(Dataset entries)
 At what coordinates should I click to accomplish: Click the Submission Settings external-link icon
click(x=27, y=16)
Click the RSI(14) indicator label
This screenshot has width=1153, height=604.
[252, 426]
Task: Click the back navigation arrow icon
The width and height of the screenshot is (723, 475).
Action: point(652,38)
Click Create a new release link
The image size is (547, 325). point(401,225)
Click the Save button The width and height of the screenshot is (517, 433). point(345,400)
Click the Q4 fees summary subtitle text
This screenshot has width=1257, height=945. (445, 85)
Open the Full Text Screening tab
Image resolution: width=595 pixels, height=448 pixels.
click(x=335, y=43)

---

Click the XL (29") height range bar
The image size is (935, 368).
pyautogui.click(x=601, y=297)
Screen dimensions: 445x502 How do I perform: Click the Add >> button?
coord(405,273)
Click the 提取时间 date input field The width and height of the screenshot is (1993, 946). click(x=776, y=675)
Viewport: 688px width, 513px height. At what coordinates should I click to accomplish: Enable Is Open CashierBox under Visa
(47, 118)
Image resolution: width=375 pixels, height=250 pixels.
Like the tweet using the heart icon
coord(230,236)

→ **Task prompt**:
Format the lines of the listing as a numbered list, omitting any blank lines, starting with the line that contains "Click the RSI(14) indicator label" and continuing through the line that contains "Action: point(652,38)".

→ **Result**:
1. Click the RSI(14) indicator label
2. This screenshot has width=1153, height=604.
3. [252, 426]
4. Task: Click the back navigation arrow icon
5. The width and height of the screenshot is (723, 475).
6. Action: point(652,38)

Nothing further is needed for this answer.